Scan the entries line by line and return those with "tool".

[Stored data]
+++

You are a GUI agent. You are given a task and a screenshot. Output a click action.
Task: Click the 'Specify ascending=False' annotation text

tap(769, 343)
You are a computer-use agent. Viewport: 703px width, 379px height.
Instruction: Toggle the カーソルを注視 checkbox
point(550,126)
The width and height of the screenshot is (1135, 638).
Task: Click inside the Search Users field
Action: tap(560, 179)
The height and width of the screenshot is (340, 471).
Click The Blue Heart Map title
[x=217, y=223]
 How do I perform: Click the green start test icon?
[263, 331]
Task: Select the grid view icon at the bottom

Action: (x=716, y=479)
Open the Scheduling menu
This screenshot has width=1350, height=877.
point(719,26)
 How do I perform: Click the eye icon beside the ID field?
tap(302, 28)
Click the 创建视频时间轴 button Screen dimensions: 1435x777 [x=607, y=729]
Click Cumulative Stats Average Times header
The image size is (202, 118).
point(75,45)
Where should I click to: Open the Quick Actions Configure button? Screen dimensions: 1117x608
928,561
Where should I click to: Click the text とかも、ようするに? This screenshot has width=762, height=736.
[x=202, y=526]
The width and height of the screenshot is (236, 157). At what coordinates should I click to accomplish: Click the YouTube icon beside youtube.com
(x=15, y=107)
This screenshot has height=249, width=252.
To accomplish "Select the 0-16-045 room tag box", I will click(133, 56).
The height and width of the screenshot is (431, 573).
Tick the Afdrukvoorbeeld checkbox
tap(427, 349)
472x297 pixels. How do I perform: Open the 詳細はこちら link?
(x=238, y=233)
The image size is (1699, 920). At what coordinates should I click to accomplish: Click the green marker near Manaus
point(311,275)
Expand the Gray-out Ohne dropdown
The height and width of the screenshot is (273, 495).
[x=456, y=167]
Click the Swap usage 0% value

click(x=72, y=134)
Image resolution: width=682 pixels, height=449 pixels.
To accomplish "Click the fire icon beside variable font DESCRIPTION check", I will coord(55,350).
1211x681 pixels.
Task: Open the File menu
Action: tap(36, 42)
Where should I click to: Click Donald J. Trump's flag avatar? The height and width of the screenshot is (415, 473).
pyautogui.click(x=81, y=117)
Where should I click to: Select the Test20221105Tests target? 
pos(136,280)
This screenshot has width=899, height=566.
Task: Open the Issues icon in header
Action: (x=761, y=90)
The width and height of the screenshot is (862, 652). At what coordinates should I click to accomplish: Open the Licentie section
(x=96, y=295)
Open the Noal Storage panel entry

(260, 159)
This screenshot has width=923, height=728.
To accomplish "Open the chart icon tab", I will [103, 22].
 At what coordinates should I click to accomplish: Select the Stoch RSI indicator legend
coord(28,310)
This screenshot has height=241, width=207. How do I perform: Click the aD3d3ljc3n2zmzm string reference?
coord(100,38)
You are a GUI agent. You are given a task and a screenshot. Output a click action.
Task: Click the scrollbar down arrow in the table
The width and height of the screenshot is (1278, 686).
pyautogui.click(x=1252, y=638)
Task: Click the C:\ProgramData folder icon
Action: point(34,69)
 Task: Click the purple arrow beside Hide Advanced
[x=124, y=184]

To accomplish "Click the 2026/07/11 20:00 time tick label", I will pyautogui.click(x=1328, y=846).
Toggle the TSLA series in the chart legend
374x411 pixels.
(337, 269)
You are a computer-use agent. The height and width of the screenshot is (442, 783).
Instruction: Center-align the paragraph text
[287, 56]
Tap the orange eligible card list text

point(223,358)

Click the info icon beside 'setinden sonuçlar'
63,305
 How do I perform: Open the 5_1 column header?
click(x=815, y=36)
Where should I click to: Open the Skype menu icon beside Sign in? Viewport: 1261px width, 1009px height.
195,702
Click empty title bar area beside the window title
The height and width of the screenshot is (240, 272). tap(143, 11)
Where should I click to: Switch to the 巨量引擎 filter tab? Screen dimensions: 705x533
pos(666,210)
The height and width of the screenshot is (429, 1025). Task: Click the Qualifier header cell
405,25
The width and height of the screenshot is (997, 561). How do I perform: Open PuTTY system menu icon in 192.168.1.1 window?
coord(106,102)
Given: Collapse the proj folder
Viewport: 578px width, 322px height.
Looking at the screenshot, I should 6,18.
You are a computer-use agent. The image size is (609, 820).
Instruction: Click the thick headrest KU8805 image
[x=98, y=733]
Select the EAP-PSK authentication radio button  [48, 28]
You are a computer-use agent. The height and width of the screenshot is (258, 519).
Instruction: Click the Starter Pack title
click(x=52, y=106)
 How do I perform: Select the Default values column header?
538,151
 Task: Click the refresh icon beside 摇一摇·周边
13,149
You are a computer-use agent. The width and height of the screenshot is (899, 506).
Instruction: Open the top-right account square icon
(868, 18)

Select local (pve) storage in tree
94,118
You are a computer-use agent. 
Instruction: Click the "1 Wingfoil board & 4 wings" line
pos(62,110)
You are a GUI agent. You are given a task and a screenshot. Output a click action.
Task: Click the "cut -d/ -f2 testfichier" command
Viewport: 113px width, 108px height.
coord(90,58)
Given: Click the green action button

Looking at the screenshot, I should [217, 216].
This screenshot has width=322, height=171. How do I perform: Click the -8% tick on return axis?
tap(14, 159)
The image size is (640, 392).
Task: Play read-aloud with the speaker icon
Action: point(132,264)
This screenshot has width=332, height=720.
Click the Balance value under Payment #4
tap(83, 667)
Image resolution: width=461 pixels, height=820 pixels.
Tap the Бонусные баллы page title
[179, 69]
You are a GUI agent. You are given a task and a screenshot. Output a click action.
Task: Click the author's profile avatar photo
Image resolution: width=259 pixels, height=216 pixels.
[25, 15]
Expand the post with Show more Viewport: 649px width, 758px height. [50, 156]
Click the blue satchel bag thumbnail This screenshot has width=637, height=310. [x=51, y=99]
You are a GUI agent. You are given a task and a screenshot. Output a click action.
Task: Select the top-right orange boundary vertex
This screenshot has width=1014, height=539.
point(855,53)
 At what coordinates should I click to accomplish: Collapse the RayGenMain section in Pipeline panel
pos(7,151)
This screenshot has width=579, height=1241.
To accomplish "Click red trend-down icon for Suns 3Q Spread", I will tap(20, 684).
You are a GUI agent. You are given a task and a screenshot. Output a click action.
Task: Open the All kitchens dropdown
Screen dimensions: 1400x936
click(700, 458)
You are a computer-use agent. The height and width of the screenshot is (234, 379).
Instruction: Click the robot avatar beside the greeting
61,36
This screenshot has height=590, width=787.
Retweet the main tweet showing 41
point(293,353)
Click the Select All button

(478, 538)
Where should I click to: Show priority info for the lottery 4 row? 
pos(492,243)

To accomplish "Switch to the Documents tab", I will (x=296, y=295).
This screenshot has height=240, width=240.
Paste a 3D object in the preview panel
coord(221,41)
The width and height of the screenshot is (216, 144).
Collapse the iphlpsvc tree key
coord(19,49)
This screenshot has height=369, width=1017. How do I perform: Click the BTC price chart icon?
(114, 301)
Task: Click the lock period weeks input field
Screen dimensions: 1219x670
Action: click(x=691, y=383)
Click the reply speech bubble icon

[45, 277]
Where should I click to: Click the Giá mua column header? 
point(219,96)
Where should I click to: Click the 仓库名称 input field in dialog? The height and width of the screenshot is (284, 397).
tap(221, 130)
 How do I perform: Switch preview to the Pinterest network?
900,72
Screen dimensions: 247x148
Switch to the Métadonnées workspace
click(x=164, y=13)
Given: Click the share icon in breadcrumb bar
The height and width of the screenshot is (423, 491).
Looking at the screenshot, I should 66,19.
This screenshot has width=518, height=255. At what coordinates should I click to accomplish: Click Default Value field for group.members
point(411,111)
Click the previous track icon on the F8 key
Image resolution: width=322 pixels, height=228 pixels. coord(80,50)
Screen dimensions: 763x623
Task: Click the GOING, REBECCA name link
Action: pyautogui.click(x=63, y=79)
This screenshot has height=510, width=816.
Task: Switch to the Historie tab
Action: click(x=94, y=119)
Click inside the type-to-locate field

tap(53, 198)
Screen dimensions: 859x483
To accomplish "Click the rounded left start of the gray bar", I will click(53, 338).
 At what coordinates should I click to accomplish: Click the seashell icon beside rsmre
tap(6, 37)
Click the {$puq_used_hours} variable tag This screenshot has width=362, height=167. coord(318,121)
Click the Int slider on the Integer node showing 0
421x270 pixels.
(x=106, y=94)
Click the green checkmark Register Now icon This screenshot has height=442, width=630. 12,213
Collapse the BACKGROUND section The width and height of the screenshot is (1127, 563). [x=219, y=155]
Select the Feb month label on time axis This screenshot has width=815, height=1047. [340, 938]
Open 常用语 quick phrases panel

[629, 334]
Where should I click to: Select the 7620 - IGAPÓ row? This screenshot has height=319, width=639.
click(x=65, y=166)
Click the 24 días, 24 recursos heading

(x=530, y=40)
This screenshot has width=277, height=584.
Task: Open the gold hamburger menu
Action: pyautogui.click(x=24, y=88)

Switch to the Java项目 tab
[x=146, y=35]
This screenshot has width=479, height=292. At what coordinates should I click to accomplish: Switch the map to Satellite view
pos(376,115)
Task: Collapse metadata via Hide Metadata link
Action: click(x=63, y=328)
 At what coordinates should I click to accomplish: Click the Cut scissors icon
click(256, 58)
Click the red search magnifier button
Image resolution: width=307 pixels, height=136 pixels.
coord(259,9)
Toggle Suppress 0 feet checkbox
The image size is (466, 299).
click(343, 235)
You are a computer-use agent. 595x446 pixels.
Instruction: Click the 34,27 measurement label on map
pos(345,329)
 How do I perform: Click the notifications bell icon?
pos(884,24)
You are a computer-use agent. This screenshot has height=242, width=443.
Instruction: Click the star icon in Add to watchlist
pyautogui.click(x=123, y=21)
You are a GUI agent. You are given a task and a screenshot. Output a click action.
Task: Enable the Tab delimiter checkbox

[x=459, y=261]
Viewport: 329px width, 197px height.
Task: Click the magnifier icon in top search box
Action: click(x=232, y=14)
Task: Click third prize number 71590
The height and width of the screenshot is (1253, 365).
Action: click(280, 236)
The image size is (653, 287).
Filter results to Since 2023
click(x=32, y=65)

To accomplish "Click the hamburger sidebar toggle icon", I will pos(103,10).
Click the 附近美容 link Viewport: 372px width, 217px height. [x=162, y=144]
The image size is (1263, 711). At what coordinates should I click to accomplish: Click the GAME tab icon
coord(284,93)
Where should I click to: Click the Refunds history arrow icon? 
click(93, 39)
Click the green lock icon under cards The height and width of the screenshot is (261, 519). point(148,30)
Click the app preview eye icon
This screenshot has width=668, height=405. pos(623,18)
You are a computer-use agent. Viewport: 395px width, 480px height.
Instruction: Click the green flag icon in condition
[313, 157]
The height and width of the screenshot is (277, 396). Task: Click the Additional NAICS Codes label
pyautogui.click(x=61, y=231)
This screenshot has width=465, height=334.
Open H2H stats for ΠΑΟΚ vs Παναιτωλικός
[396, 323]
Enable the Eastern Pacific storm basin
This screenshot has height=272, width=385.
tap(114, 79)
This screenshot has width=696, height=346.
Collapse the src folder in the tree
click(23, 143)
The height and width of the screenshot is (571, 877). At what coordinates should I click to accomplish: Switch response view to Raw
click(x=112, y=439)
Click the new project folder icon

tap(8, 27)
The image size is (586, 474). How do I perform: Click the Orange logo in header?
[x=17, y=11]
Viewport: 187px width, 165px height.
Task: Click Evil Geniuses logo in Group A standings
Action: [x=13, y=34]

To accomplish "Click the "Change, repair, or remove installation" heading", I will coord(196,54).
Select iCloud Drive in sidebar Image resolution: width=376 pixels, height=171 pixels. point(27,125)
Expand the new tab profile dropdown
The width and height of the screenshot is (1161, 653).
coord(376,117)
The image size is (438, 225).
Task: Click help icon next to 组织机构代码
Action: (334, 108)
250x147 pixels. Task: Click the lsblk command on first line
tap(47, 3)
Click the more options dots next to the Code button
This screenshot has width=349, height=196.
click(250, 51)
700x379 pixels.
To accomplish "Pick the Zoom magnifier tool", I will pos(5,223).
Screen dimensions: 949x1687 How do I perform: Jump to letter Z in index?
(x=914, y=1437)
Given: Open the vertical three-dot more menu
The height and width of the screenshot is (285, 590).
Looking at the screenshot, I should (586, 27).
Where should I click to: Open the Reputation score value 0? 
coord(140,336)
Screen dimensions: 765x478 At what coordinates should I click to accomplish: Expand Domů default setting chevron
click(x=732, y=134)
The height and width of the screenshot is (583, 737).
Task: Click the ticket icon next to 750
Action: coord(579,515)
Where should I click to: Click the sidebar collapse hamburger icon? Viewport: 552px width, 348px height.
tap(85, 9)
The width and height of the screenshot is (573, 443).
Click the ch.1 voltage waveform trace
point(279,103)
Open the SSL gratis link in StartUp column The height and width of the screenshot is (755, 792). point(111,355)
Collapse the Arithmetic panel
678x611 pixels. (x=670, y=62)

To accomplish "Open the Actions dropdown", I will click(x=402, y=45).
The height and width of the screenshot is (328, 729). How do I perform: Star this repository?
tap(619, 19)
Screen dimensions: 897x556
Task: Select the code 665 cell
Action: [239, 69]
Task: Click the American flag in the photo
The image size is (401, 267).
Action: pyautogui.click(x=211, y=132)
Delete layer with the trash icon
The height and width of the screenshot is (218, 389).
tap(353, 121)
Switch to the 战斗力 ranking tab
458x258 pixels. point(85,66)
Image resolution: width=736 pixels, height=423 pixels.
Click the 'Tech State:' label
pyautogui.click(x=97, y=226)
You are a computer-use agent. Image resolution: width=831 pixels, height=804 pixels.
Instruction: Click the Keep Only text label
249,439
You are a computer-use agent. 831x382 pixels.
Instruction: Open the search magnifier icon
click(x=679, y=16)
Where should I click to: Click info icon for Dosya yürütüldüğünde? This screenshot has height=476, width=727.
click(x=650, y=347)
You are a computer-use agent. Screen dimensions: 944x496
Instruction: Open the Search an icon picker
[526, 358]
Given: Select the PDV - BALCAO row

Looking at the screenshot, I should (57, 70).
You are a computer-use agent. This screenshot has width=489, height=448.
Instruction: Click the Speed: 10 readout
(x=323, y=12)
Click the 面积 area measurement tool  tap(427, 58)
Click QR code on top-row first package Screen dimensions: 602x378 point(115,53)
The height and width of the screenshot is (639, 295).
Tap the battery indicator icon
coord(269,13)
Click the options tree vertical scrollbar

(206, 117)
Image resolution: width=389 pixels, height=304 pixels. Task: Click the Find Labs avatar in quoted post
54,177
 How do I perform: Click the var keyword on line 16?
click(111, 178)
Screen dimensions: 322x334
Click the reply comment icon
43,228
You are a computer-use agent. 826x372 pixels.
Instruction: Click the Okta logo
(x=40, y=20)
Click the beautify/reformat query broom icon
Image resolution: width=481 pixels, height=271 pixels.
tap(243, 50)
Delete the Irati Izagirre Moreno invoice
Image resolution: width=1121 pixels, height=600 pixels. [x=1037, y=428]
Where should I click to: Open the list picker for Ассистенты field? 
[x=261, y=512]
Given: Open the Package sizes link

+++

**RESPONSE AREA:**
To accomplish "Pick the Zoom magnifier tool", I will pos(5,223).
Click the 面积 area measurement tool  tap(427, 58)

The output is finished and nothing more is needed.